Music

Jason Mraz: My bisexuality was ‘a very stressful secret’

Jason Mraz is known for relentlessly upbeat songs like “The Remedy (I Won’t Worry),” “I’m Yours” and “I Won’t Give Up.” But the two-time Grammy winner was so bummed out at the result of the 2016 presidential election that his writing went dark.

“I write about whatever’s going on in my life, and certainly after that election I was very despondent,” says Mraz, 41. “I honestly didn’t know how to come out and sing these happy love songs. So I wrote songs about trying to figure out my own identity in the new administration.”

But Mraz’s label, Atlantic Records, wasn’t feeling the funk in his new tunes, “politely rejecting” that material. “Through their eyes, I’m an artist who’s written people’s wedding songs, engagement songs. I think it’s important to keep watering that bouquet of flowers and not just start pissing all over that.”

The result of that creative nourishment is “Know.,” the singer-songwriter’s sixth studio album, which drops Aug. 10. During the LP’s release week, Mraz will play two NYC shows on his Good Vibes summer tour: Prospect Park Bandshell on Tuesday and Central Park SummerStage on Thursday.
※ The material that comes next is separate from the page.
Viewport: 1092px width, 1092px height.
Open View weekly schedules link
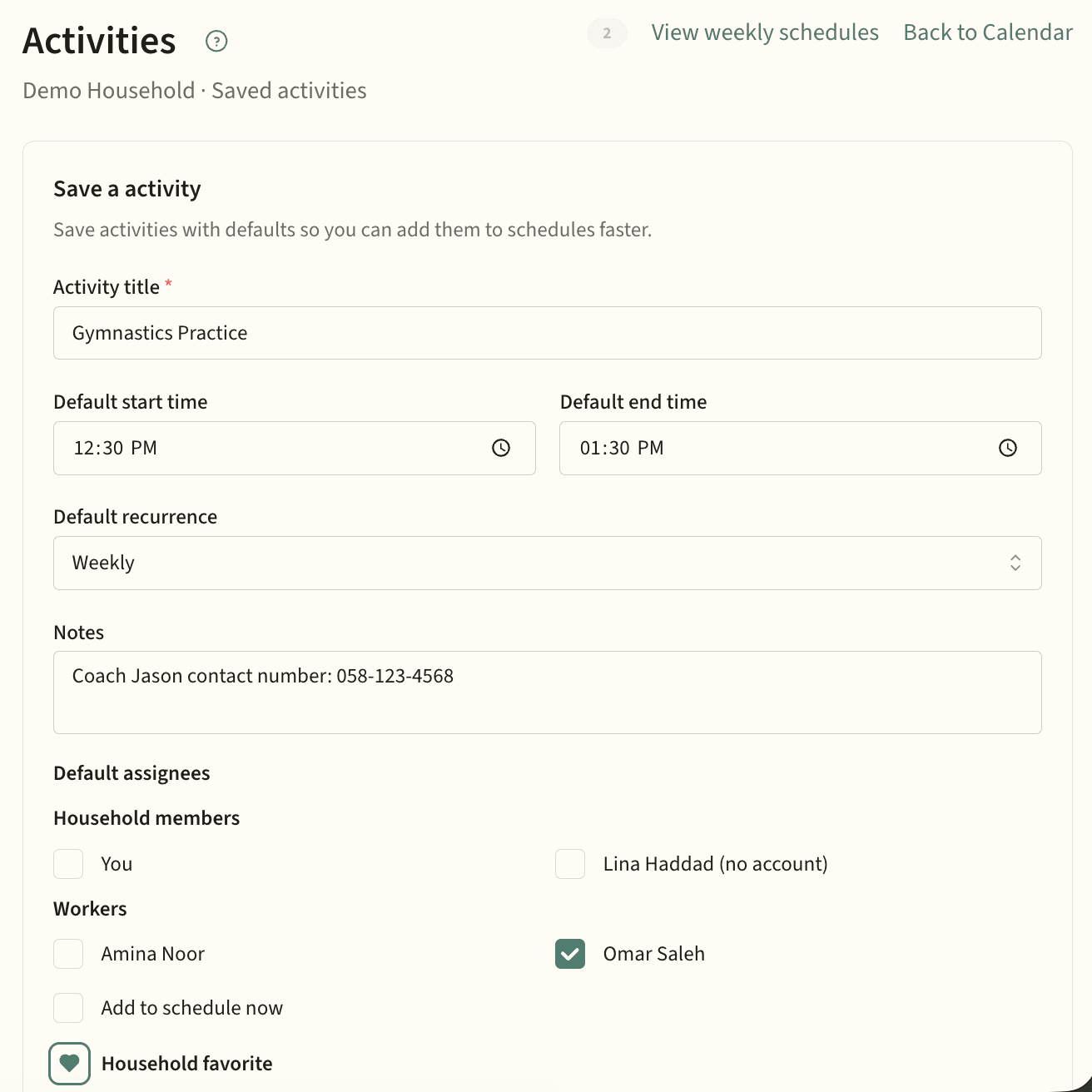[764, 32]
There will also be a documentary featuring the album’s music, “Jason Mraz: Have It All — The Movie,” in theaters on Tuesday only.

‘I wrote songs about trying to figure out my own identity.’

“Know.” is the follow-up to 2014’s “YES!” But while playing off “No,” Mraz wanted “to celebrate positivity instead of negativity” in his new album’s title. “K-N-O-W is powerful, whereas N-O is a wall between us,” he says. “K-N-O-W propels us.”

Mraz is clearly back in the mood-elevation game on songs with such positive titles as “Have It All,” “Unlonely” and “Love Is Still the Answer.” The Virginia-born artist got some uplift from his three-month stint as the male romantic lead, Dr. Pomatter, in Sara Bareilles’ Broadway musical “Waitress.”

“I loved that I didn’t have to write a set list every day. I didn’t have to pick out my clothes. I knew exactly what I was going to do every day, every night,” Mraz says of his theater routine. “And it was a thrill. Where I was a little uptight in wondering who as an artist I am [before ‘Waitress’], I left there realizing that a lot of people choose entertainment because it’s like a little mini-vacation.”

Mraz credits “Waitress” with inspiring his direction for both “Know.” and his Good Vibes tour. “We’re all wearing costumes, and we’re bringing dance moves into the show because it’s good old-fashioned entertainment,” he says. “That’s something that I was never really comfortable with, but Broadway really opened my eyes to [not] forget to have fun.”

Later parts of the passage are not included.